Mechanical connections are often not sufficiently robust to maintain their performance in the harsh conditions of the high-temperature environment, so wire bonding of a wire to a sensor element is typically employed to provide the electrical connection. Alternatively, brazing techniques may be used to provide the electrical connection. Both of these methods can be expensive and time-consuming to implement.
U.S. Pat. No. 5,730,543 to Schonauer et al. entitled “Electrically Conducting Connection” describes an electrically conductive connection made between a metal connector and a metal layer applied and bonded by sintering to a ceramic substrate comprising glass and/or vitreous ceramic in small quantities. An adhesion-promoting layer having a glass and/or vitreous ceramic and metal particles is applied and bonded by fusion to the ceramic substrate. The metal layer with the sintered bond is then applied to the ceramic substrate and the connector is welded to the metal layer by laser welding.
U.S. Pat. No. 6,437,681 to Wang et al. entitled “Structure and Fabrication Process for an Improved High Temperature Sensor” describes a temperature sensor including an aluminum oxide substrate and a thin-film resistor having a specific temperature coefficient of resistance (TCR) disposed over the substrate. The temperature sensor further includes an aluminum oxide stress-relief layer covering the thin film resistor. The temperature sensor further includes a passivation layer covering the aluminum oxide stress-relief layer.
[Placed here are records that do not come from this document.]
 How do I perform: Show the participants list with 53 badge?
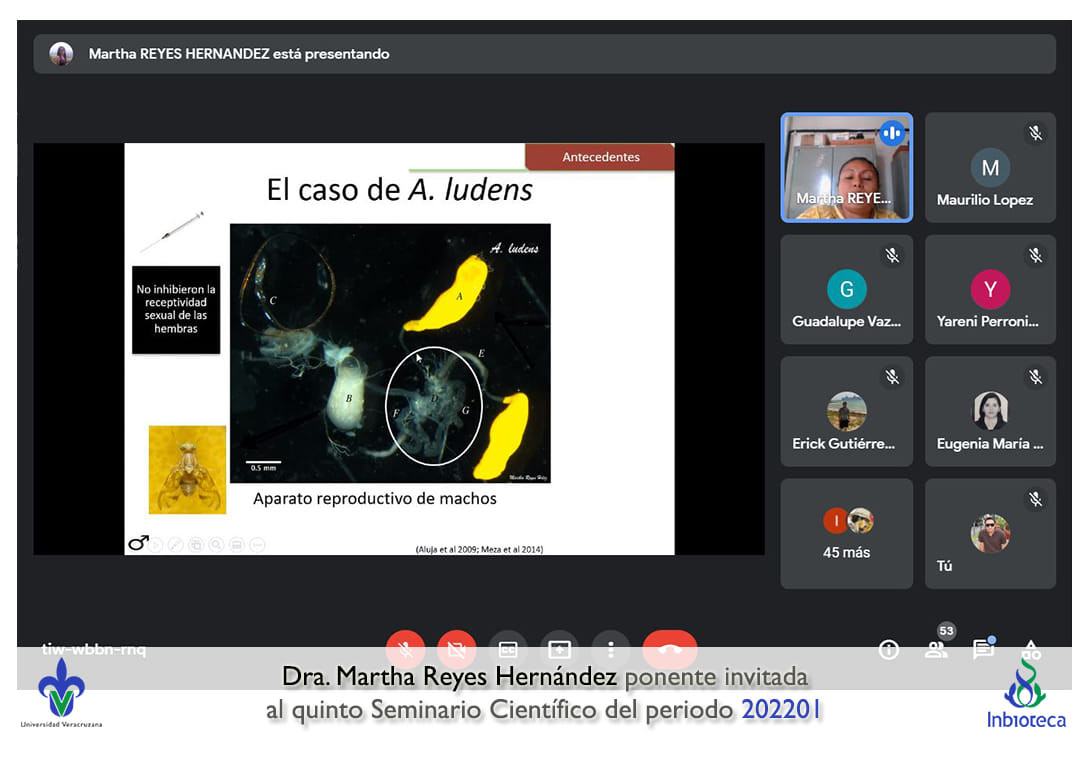[x=937, y=648]
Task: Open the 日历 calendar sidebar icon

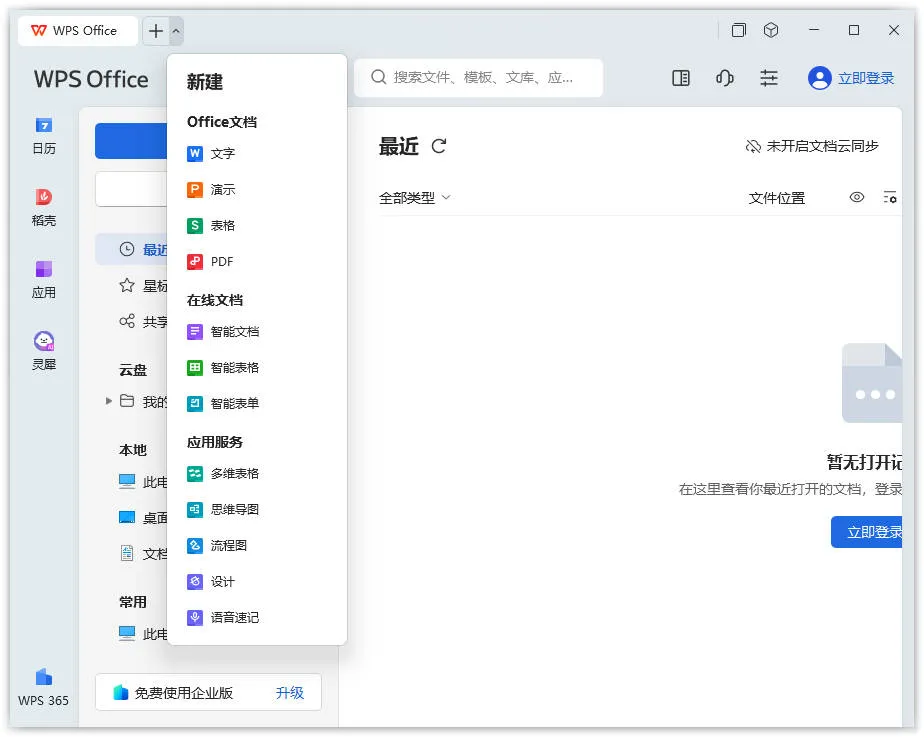Action: point(43,135)
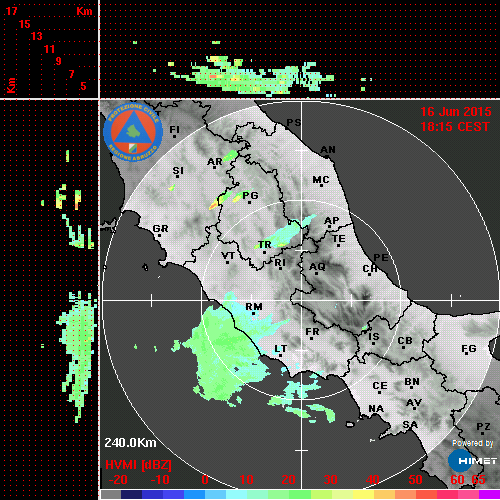Click the TR city label
Screen dimensions: 500x500
point(265,245)
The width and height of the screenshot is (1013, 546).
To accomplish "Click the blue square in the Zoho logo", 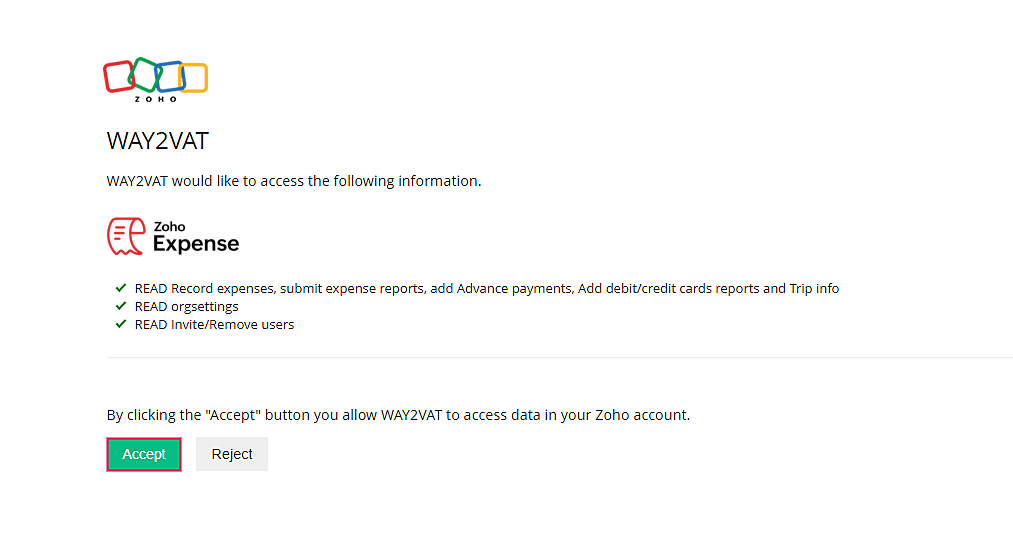I will point(170,77).
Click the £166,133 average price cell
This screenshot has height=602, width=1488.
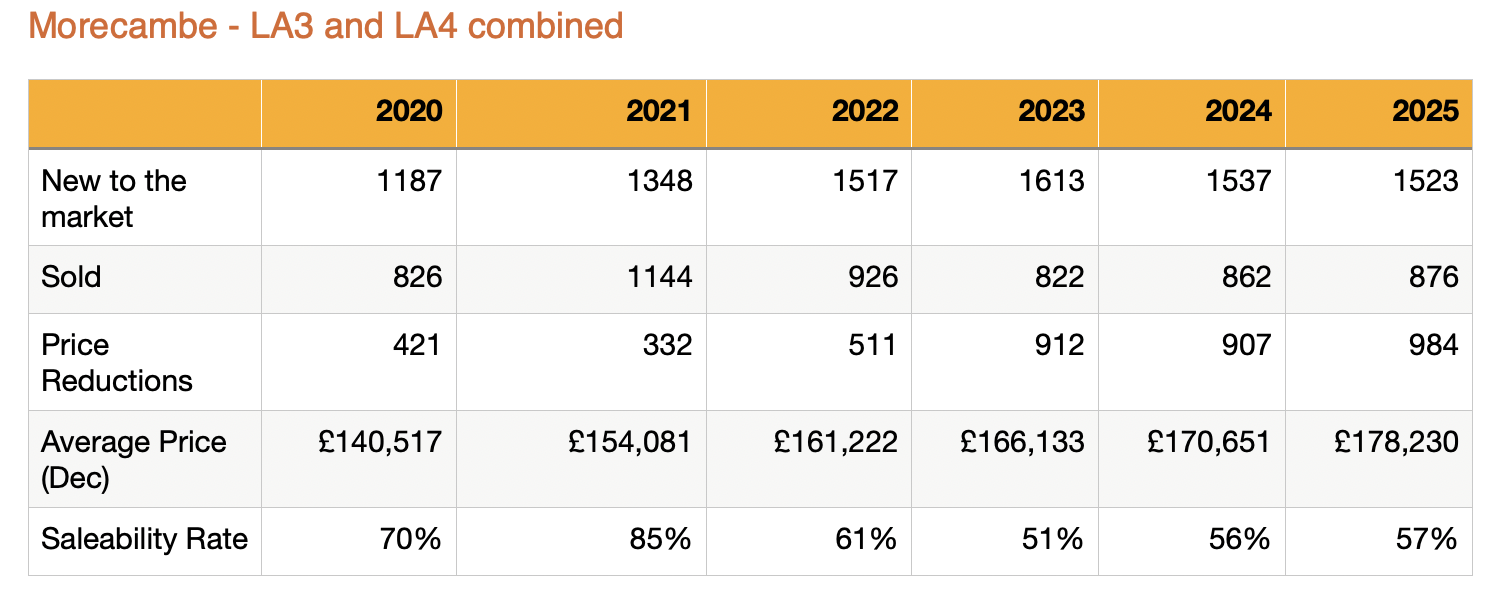pyautogui.click(x=1021, y=442)
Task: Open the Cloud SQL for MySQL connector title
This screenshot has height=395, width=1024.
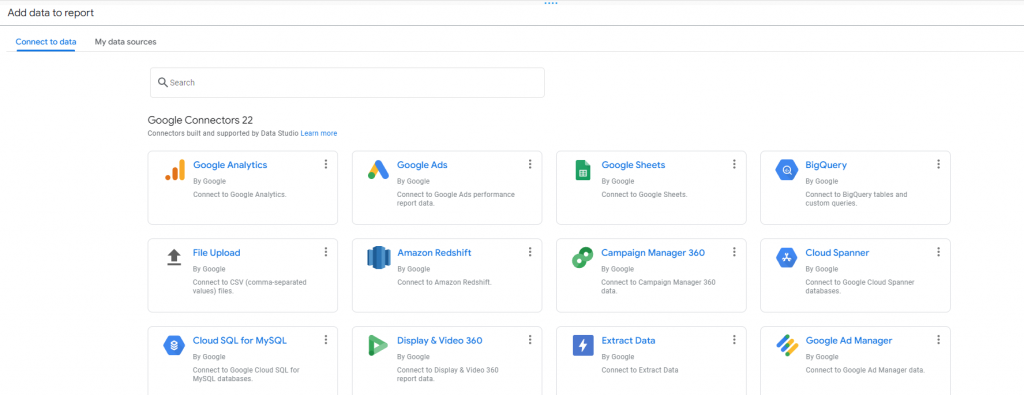Action: [x=240, y=341]
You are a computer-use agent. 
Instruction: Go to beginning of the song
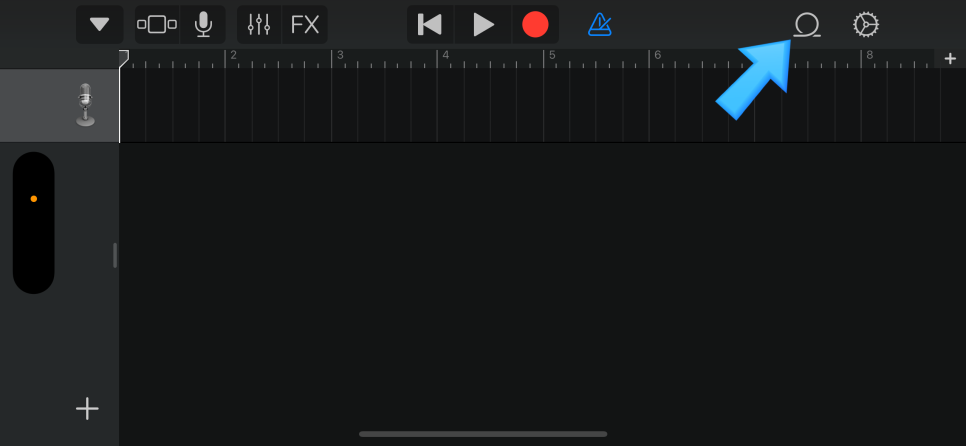tap(430, 25)
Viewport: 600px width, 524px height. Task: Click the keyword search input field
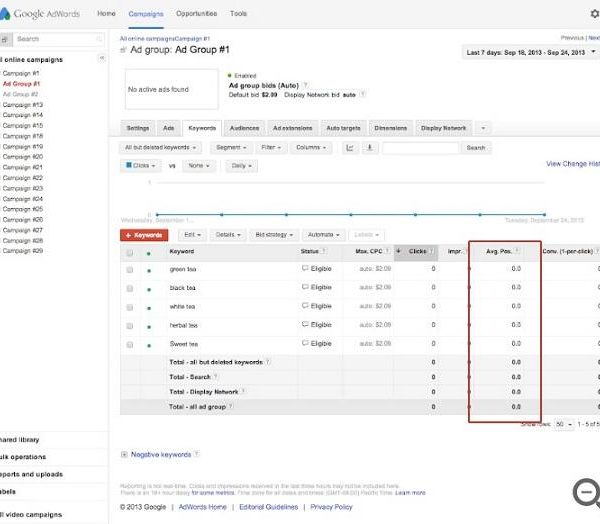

The aluminum oxide stress-relief layer further has at least one resistor-trimming trench formed by removing a portion of the aluminum oxide stress-relief layer and thin-film resistor therefrom and the resistor-trimming trench is filled with a material of the passivation layer. The temperature sensor may further include a set of dummy pads for resistance-trimming measurement disconnected from the thin film resistor disposed on the substrate near the thin film resistor covered by the passivation layer. The temperature sensor may further include a set of sensor bonding pads disposed on the substrate electrically connected to the thin film resistor covered by the passivation layer. The temperature sensor further includes a set of platinum chip-leads bonded to the sensor bonding pads for temperature measurement connections.
The disclosures of the foregoing are incorporated herein by reference in their entireties.
A need remains in the art for a simple, inexpensive, and effective way of establishing electrical connections in harsh environmental conditions.